Hi there community!
For some time I was working os 16S rRNA gene survey data. For this type of analysis one could use a rarefaction approach in order to have the same depth for each sample. Having different depths for each sample is sometimes referred to as searching 1 square meter of amazon jungle and 1 square kilometer of mojave desert and then comparing OTUs, taxons, etc... It is relatively easy to employ a rarefaction, as it is implemented in many software packages: qiime, mothur.

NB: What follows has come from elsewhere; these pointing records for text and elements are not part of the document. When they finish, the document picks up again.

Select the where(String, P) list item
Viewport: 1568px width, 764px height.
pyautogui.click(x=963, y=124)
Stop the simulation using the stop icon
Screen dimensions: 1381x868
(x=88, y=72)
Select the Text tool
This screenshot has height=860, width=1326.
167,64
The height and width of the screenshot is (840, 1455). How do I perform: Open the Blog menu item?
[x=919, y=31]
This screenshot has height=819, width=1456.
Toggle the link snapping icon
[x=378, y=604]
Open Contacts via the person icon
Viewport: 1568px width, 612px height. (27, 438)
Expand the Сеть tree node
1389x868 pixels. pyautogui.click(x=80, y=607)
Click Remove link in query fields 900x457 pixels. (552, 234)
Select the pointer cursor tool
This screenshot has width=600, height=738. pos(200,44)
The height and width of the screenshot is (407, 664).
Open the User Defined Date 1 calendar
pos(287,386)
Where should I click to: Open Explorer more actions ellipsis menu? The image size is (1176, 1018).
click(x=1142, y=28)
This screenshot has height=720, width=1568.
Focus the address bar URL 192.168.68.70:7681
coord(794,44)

I have now a shotgun dataset - a whole genome sequencing of microbiome. For the start I am using a microbiome helper SOP. For taxonomy assignement I use MetaPhlAn2 approach. MetaPhlAn2 wiki doesn't even mention rarefaction. Since this step might be crucial for comparative analyses, where I have two groups/categories, each containing around 30 samples I want to have each sample as "standardized" as possible. Are there any approaches two rarefy WGS data? Is there a reason why I has not been yet implemented in for example MetaPhlAn2?
I'd be grateful for any insight, comments and suggestions.
Hi, Did you find any solution to this problem? Any suggestion on how to compute diversity with followed by metaphlan2?
Thanks for this post robert.kwapich, this is a critical step if u wanna compare groups of samples that have been shotgun-metagenome sequenced! My intitial instinct was to rarefy based on single copy housekeeping bacterial genes or the ykaryotic contamination but i dont wanna reinvent the wheel if there is already a method available! Cheers!